In October 2020, Sams released the EP No Shame 3, featuring collaborations with Too Short, DaBoii of SOB X RBE. He performed on Jimmy Kimmel Live! alongside Offset Jim, Blueface, and G-Eazy.

May 2021 saw the release of TY4FWM (Thank You for Fucking With Me), Sams' debut album featuring production from DJ Fresh and collaborations with artists such as Vince Staples, Drakeo the Ruler, and E-40.
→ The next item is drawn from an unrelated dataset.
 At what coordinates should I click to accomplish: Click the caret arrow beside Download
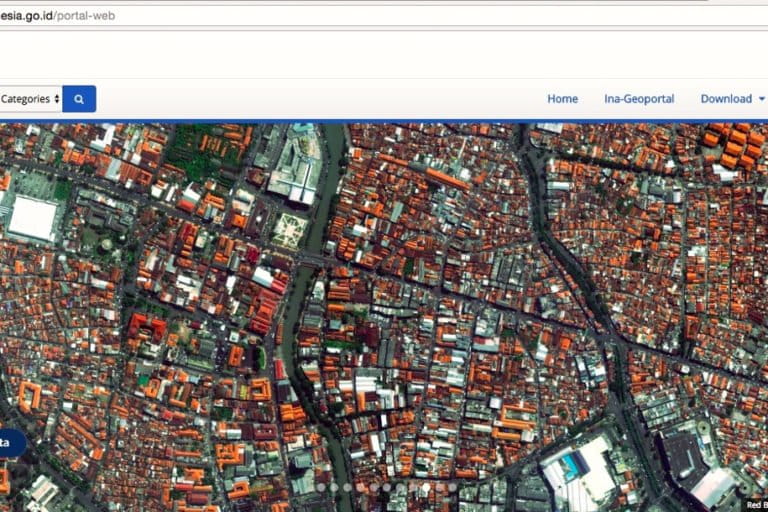(762, 99)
== Musical style and themes ==

Sams' lyrics openly discuss his past involvement in pimping, which he started as a teenager. Sams describes his music as his "diary" and often draws from his pimping experiences as material in his lyrics, while expressing conflicted feelings about this period of his life.
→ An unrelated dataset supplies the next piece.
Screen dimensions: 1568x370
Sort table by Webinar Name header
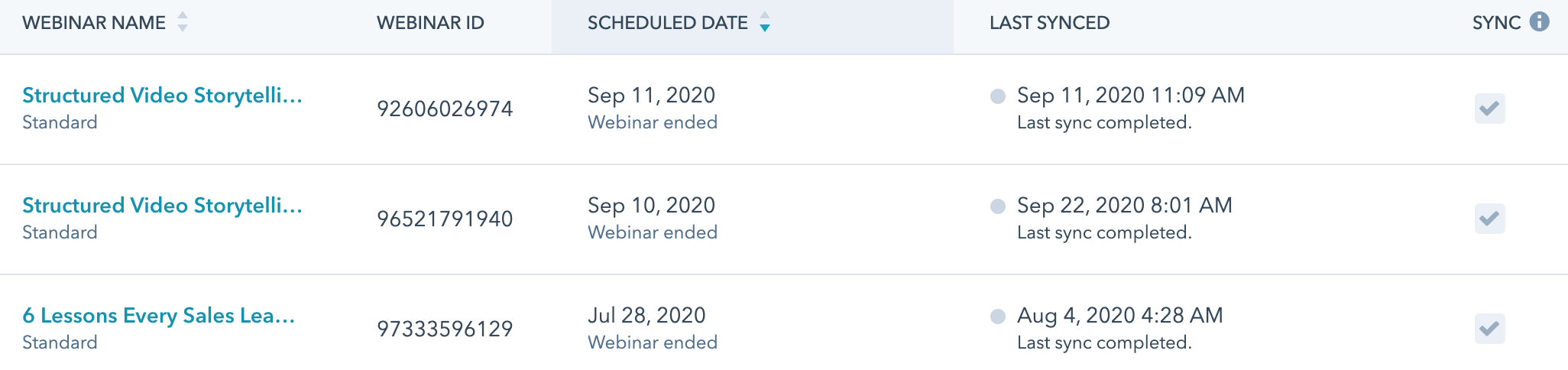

Sams' music is characterized by vivid storytelling, unique slang, extensive football metaphors, and aggressive delivery. Music critics have compared his writing style to Tupac Shakur and DMX. His lyrics often deal with themes of trauma, hustling, fatherhood, and his experiences growing up in Oakland, including references to the city's culture of sideshows, parties, and sex work. Sams cites Cash Money Records artists like Lil Wayne and Juvenile as major influences, along with E-40, 3XKrazy, and classic funk, soul, and R&B music. In his personal philosophy, Sams emphasizes principles such as honesty, loyalty, communication, and respect.

== Personal life ==

Sams' brother and multiple cousins played in the NFL, but Sams himself drifted away from football after the death of several close friends in 2010. Sams' grandfather was a member of the Black Panther Party in the 1960s. Sams has close ties to Golden State Warriors players, particularly Klay Thompson, who is a fan of his music.

== Discography ==
=== Albums ===

- TY4FWM (2021)
- Born to Score (2023)
- Slow Motion Better Than No Motion (2024)
- ROUND 1 (2024)

=== EPs ===
- No Shame (2015)
- No Shame 2 (2016)
- KimSon (2017)
- Outcalls (2018)
- 2 Minute Drills (with Kenny Beats) (2018)
- 22nd Ways (with Offset Jim) (2019)
- No Shame 3 (2020)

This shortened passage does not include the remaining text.